TheELNConsortium / TheELNFileFormat

Specification for the ELN File Format
MIT License
41 stars 7 forks source link

Description formats #74

Open nicobrandt opened 3 weeks ago

nicobrandt commented 3 weeks ago

Have we discussed yet on how to deal with different description formats? Specifically, I'm talking about the text property we use within datasets, files, comments, etc. In the current examples we have, one can find at least three different formats: HTML, Markdown and plain text. Generally, ELNs could either leave them as-is and hope for the best, or attempt to convert the text in a suitable format. However, such conversions can be error-prone, especially when the ELN would first need to detect the source format based on the contents.

A related question, at least for Markdown, HTML, etc., is also how to deal with linked, ELN-internal images. Even if these would be included in the Crate, the corresponding URL would need to be updated somehow in the text.

NicolasCARPi commented 3 weeks ago

In eLab, text will be HTML for most cases (default setting). But it can also be Markdown. I suggest using encodingFormat on the Dataset (text/html, text/markdown).

2024-06-12-150556_667x62_scrot

NicolasCARPi commented 3 weeks ago

Even if these would be included in the Crate, the corresponding URL would need to be updated somehow in the text.

In my case, any attached file has it's old name as alternateName, it corresponds to the name of the file on the storage backend, which allows one to look for this value (some hash) in the main text and replace it with the new one, of the freshly uploaded file. Examples .eln should ideally include such a use case, with an image embedded in main text.

nicobrandt commented 3 weeks ago

In eLab, text will be HTML for most cases (default setting). But it can also be Markdown. I suggest using encodingFormat on the Dataset (text/html, text/markdown).

2024-06-12-150556_667x62_scrot

Including a MIME type somewhere would be ideal. For datasets and comments, this should work, as long as ELNs know to treat this property accordingly. Files may have both a MIME type (describing the actual file content) and a description though, so I can see it being an issue there at least.

NicolasCARPi commented 3 weeks ago

Including a MIME type somewhere would be ideal.

But encodingFormat is a MIME type!

Files may have both a MIME type and a description

How is the description clashing with encodingFormat??

nicobrandt commented 3 weeks ago

What I meant is, if a file has a description specified as text and a MIME type (describing the file contents) specified as encodingFormat, then how would we specify the MIME type of just the description?

NicolasCARPi commented 3 weeks ago

Oh I see. Like this then:

 "description": {
    "@type": "CreativeWork",
    "text": "<p>This is a detailed description in HTML format.</p>",
    "encodingFormat": "text/html"
  },
nicobrandt commented 3 weeks ago

This syntax would be nice, but unfortunately only text seems to be allowed as value for the text property. Using description like in your example would actually allow us to use https://schema.org/TextObject though, which could look very similar to your example, just with a different @type. So we could potentially rethink the use of text and description within the different entities.

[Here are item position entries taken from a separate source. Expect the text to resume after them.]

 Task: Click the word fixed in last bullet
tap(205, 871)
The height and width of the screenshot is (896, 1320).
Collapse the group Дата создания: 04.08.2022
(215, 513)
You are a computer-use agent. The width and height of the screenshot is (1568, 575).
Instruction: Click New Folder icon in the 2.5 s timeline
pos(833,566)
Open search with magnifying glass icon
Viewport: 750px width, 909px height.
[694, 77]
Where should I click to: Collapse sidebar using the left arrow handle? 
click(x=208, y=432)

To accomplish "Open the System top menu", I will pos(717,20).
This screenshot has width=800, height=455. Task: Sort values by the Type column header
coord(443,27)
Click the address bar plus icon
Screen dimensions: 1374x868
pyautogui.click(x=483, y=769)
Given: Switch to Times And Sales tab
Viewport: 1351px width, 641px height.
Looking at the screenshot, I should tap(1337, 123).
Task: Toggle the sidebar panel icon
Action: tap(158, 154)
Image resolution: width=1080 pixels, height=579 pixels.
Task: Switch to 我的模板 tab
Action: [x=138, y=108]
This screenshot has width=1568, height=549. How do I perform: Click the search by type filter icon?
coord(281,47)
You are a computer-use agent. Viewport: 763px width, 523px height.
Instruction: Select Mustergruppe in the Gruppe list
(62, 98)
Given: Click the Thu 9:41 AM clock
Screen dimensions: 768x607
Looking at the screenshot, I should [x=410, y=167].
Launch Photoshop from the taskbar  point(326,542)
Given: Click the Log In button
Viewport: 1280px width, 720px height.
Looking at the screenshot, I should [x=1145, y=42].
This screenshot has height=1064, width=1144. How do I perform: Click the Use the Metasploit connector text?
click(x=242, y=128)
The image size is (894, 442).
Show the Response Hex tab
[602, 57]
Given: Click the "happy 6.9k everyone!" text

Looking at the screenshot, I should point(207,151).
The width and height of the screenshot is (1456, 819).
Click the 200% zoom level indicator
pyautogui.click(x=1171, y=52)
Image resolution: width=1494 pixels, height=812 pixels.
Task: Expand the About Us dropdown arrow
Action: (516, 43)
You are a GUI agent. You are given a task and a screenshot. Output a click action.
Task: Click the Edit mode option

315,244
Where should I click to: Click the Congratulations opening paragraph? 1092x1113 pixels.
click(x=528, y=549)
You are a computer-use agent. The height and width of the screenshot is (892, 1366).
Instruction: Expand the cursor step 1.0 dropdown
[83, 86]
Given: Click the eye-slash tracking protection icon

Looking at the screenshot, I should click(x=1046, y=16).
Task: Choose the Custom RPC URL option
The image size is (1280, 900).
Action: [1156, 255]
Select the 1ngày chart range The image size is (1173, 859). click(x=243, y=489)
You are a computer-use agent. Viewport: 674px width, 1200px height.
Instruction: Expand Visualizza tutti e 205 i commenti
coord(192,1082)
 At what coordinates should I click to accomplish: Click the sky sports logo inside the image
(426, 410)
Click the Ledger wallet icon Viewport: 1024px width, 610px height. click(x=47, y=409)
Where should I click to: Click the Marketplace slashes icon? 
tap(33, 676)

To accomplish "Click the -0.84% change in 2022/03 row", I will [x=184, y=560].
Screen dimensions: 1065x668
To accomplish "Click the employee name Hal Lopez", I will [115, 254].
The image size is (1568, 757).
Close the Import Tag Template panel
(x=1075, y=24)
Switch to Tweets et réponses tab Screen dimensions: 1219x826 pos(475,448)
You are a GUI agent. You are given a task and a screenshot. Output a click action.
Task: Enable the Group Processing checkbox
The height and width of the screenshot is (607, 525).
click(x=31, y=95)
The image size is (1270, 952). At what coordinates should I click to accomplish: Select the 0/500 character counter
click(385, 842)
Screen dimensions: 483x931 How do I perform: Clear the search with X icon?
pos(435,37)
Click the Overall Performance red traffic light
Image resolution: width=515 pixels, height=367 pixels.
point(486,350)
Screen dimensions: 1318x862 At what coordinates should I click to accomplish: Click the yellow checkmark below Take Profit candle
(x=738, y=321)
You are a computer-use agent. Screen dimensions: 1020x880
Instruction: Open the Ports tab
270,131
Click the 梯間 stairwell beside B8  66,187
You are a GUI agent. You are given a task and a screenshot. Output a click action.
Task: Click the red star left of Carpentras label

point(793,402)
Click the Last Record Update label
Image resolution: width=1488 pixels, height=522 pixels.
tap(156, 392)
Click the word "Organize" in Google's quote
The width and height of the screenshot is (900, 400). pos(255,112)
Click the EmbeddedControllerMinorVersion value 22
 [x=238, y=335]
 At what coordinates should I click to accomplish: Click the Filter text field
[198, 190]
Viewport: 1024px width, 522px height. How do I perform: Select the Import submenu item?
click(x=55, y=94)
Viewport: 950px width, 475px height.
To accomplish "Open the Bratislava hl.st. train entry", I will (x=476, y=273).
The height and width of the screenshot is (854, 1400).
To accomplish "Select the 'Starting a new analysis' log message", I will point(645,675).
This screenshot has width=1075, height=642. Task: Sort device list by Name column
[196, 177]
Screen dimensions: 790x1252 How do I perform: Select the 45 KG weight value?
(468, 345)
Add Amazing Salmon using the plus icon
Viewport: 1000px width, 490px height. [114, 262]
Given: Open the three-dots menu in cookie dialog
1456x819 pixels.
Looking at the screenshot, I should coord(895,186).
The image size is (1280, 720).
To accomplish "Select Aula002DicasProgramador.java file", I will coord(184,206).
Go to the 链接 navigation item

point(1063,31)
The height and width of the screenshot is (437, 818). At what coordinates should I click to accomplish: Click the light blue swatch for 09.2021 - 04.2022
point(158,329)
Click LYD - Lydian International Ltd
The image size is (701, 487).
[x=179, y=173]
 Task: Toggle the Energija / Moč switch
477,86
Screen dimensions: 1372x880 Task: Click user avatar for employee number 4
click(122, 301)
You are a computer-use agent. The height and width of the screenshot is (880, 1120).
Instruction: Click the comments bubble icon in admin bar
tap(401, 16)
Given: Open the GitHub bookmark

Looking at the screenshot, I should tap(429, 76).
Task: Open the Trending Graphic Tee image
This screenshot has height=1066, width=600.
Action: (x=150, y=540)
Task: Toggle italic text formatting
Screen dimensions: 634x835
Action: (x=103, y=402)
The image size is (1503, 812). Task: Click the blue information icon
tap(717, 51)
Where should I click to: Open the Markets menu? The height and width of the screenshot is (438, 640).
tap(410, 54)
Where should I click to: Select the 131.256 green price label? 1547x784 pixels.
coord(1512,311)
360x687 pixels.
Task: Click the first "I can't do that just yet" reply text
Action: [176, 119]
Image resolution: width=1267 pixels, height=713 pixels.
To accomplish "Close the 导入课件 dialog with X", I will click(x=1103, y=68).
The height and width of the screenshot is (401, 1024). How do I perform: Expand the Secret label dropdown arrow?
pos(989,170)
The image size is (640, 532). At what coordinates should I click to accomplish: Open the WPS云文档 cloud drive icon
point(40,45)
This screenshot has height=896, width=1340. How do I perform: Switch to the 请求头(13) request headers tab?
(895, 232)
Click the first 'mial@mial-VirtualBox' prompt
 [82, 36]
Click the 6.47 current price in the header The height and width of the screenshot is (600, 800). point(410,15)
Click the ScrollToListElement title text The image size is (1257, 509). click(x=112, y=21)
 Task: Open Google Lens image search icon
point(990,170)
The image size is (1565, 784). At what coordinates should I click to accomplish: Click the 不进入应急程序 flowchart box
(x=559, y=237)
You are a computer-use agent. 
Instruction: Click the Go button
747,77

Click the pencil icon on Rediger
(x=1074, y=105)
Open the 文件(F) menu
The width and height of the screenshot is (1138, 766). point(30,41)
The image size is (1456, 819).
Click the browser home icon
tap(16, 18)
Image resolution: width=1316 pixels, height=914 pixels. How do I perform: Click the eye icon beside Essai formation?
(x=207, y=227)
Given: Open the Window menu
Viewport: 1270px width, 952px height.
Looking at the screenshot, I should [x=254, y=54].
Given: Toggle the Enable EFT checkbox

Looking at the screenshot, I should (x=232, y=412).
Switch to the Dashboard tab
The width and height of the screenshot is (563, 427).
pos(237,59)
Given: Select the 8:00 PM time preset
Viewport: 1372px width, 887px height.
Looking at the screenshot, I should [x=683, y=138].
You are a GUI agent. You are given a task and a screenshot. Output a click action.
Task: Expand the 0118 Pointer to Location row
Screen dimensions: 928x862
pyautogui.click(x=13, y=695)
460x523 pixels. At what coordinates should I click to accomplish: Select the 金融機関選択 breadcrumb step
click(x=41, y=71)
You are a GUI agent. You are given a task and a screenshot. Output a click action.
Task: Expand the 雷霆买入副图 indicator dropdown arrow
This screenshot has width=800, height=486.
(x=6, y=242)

SteffenBrinckmann commented 3 weeks ago

Can you remind me, why we use "text" at all if there is description? I forgot.

I am thinking to always convert upon eln-import the content into the encoding that pasta uses (md). As Nico said, it is error-prone but it makes the code easier. I might change this point-of-view in the future.

nicobrandt commented 3 weeks ago

We once discussed (somewhere) to use description for describing the node itself and text for the actual description "content". Currently, in Kadi4Mat we only use the former to add some meta descriptions about additional export files that the user may choose to include in the Crate. But these are not really necessary, so switching from text to description everywhere would not be a problem for us.